You very well may not care. And if you are a private lender, self-financed, it doesn't really matter.

But suppose you are in the lending business, like a bank. You essentially borrow money and relend it at a higher rate. Then those who lend you money, or insure your depositers, or buy equity in your business, are entitled to know the actual market value of your holdings. After all, that's what they are buying an interest in, or lending against, or whatever.

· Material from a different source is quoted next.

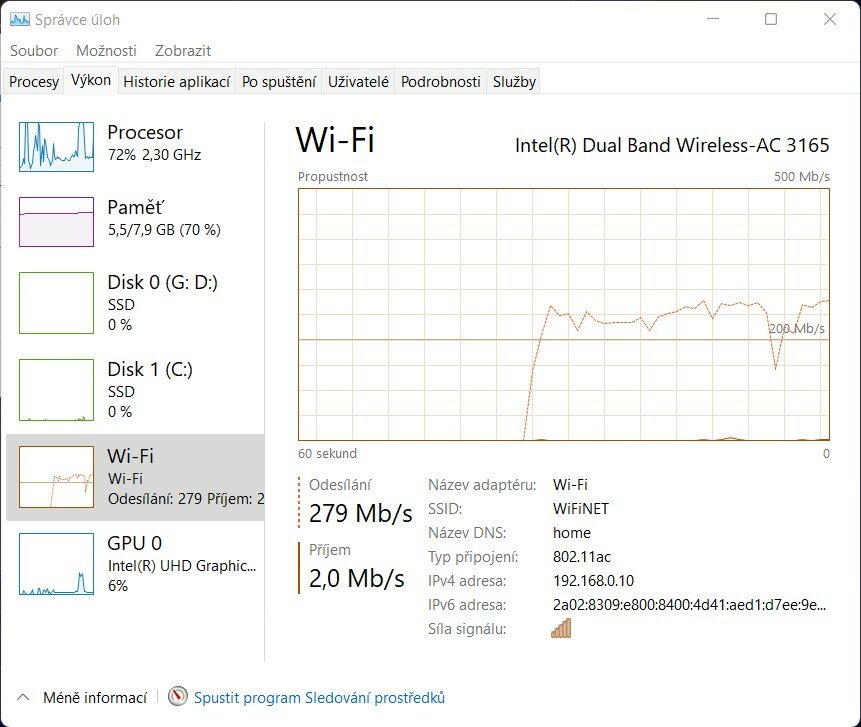
Task: Select Disk 0 (G: D:) graph icon
Action: point(57,303)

Remember, the $88K is not an arbitrary number picked out of the sky. It reflects a lot of factors, of which the current value of thecollateral and so on are only a part.
9.23.2008 12:45pm
silverpie:
As a business appraiser in a CPA firm, I see similar issues all the time. The problem is that we have conflicting definitions of the word value. The new rules essentially define value as "what you can cash out for today." In some circumstances, this may be the important number to know, but in others, it's more important to know the intrinsic value--the present value of what you can expect to receive from it, allowing a proper rate of return for the risk involved.

The problem occurs when readers of a balance sheet, who are used to seeing numbers closer to intrinsic value, suddenly see lower market-snapshot numbers and think it's an intrinsic number. This may have a substantive effect in the case of banks, where the reduction can throw you out of regulatory compliance, or where a loan covenant is endangered. (Kind of like playing a basketball game and having the 3-point shot retroactively repealed.)
9.23.2008 9:48pm
Michael F. Martin (mail) (www):
This is actually very simple economics. Mark to Market is a disaster from the point of view of an investor interested in assessing the book value of a company.

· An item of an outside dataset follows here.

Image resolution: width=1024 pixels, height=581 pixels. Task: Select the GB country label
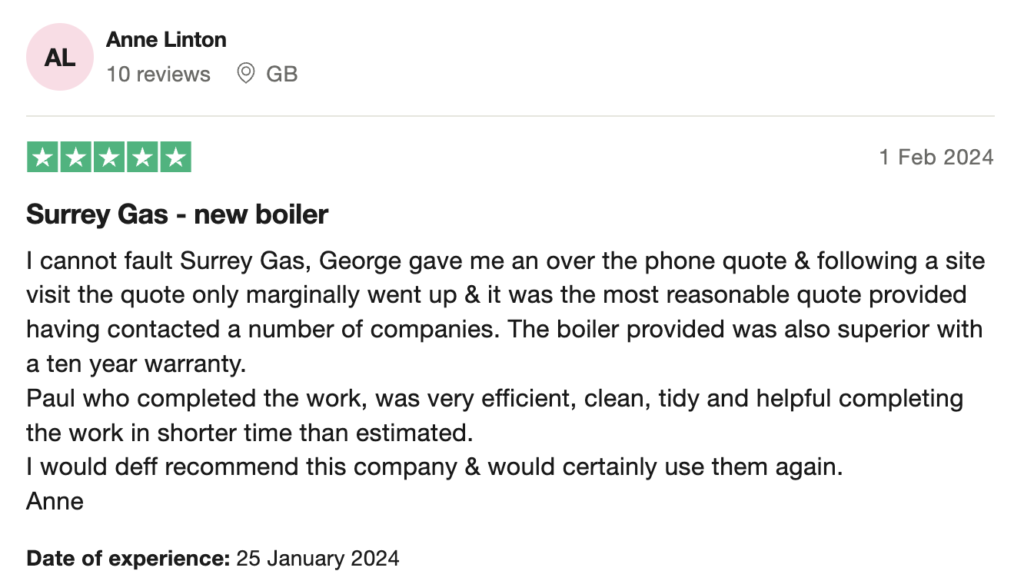(x=282, y=74)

If assets are carried at cost, the INVESTOR can consult the market to see what the assets would be worth in liquidation, and thus the INVESTOR can determine whether she has a margin of safety in purchasing a company based on its book value.

When the company is permitted to mark its assets up (or down), investors lose a key reference point -- cost -- which is necessary to determining the underlying value of the company.

It's really not more complicated than that. Enron, Worldcom, Bear Sterns, now Lehman. How many more examples do we need to prove that mark to market is an inherently unstable mechanism for accounting for asset value?
9.27.2008 1:57pm
Michael F. Martin (mail) (www):
I'll just add that in general the problem with the "free market" right now is that professional accountants have too much control over the accounting standards. Their reaction to each crisis has been to further limit the amount of information available to investors and the public whereas more information and less editing and summarizing are what is necessary for a free-market to stabilize.